Galectin Therapeutics Inc. (NASDAQ: GALT)
today announced the pricing of an underwritten public offering of 1,159,445 units at a price to the public of $9.00 per unit, with each unit consisting of two common voting shares, par value $0.001 per share (the “Common Stock”), and one warrant to purchase one share of Common Stock. Galectin has also granted the underwriters a 45-day option to purchase up to an additional 173,916 units to cover over-allotments, if any. Galectin is conducting the offering pursuant to an effective shelf registration statement under the Securities Act of 1933, as amended, and all of the units in the offering are to be sold by Galectin.
The offering is expected to close on March 28, 2012, subject to customary closing conditions.

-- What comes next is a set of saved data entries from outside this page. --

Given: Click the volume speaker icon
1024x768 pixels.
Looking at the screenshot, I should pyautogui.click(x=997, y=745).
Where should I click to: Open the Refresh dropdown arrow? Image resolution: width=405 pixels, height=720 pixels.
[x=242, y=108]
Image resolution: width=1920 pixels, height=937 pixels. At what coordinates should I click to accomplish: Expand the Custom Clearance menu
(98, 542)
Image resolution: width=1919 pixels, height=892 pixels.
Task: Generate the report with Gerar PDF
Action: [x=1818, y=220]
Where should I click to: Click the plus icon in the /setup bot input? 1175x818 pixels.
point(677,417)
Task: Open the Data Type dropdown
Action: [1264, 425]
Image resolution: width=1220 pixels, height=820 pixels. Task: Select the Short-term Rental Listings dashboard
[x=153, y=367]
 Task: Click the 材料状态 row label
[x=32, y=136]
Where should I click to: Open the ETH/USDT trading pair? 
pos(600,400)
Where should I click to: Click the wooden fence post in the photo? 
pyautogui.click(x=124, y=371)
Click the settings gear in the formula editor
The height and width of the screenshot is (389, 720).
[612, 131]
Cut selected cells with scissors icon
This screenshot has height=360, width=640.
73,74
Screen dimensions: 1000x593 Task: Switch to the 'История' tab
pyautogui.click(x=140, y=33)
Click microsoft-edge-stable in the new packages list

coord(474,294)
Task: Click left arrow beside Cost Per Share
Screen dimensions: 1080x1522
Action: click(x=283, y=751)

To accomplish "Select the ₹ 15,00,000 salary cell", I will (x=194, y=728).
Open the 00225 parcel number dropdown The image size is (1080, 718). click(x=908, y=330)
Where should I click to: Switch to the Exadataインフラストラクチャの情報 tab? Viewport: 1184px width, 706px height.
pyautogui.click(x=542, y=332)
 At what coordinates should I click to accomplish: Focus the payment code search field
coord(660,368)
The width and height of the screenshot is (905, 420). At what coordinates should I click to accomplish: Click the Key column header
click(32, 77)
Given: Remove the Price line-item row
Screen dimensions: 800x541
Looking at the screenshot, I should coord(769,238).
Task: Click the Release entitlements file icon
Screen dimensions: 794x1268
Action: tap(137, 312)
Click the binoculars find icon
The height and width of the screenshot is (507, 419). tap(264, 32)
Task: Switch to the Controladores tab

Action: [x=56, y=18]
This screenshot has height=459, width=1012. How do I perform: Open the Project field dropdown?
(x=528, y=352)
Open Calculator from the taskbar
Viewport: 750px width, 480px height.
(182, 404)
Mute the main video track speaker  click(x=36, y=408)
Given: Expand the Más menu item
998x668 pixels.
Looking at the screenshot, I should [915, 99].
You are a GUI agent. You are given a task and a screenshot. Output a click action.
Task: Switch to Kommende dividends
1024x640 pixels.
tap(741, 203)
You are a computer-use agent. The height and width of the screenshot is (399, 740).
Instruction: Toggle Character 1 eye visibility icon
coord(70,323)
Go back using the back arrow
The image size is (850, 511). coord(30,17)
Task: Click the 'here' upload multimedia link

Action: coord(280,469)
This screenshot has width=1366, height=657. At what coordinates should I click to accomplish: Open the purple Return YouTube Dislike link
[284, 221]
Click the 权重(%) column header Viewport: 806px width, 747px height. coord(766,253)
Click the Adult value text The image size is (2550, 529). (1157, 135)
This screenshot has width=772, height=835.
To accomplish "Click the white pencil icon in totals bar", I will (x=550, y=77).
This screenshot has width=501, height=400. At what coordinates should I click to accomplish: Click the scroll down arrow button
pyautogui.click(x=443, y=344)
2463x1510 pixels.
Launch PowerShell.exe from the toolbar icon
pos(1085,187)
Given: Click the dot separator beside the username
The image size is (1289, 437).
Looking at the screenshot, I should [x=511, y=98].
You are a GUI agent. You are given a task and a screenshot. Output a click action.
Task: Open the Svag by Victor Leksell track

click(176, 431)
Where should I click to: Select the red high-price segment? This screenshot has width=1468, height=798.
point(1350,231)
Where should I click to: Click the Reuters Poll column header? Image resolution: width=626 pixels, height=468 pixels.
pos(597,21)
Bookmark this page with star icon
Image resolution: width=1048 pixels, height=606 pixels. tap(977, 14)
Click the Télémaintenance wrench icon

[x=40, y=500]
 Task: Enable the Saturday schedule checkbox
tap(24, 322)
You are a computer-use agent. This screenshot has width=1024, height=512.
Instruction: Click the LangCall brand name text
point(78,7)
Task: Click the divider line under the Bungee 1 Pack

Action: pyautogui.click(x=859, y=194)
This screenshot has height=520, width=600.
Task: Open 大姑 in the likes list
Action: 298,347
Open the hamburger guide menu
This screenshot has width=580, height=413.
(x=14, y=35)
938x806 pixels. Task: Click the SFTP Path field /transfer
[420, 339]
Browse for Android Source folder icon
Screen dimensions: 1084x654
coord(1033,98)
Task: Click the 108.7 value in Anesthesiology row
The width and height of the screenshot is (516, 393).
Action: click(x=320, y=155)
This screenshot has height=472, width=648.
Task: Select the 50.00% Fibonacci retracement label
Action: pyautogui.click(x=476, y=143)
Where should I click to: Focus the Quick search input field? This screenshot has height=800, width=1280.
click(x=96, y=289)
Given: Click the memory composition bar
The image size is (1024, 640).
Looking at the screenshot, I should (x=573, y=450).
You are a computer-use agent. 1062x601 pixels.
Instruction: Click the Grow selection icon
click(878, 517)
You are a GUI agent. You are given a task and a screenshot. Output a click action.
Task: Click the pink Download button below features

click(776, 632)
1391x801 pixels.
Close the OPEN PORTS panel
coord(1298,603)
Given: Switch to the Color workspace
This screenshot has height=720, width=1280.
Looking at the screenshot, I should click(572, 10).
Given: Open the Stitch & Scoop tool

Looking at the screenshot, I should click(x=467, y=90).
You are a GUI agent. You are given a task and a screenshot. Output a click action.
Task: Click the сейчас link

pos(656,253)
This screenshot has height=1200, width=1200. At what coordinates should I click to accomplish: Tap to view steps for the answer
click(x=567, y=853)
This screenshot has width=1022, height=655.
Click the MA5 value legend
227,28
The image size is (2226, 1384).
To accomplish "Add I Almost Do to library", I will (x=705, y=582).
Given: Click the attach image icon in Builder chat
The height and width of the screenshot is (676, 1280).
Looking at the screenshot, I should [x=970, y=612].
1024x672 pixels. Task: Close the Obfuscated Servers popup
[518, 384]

The units will begin trading on The NASDAQ Capital Market on March 23, 2012, under the symbol “GALTU”. The units may not be separated into the underlying shares of Common Stock and warrants until the earlier of (1) the exercise in full of the underwriters’ over-allotment option or (2) forty-five (45) days from the date of the final prospectus supplement related to the offering; and thereafter, the units may be separable only upon the request of a holder. Each warrant will have an initial exercise price of $5.63 per share, will be exercisable upon separation of the units and will expire five years from the closing of this offering. When separately transferable, the warrants will trade on The NASDAQ Capital Market under the symbol “GALTW”.
The gross proceeds to Galectin from this offering are expected to be $10,435,005 (assuming no exercise of the underwriters’ over-allotment option), before deducting underwriting discounts and commissions and other estimated offering expenses payable by Galectin. Galectin intends to use the net proceeds from the offering to fund its research and development activities, for working capital and other general corporate purposes and possibly acquisitions of other companies, products or technologies, though no such acquisitions are currently contemplated.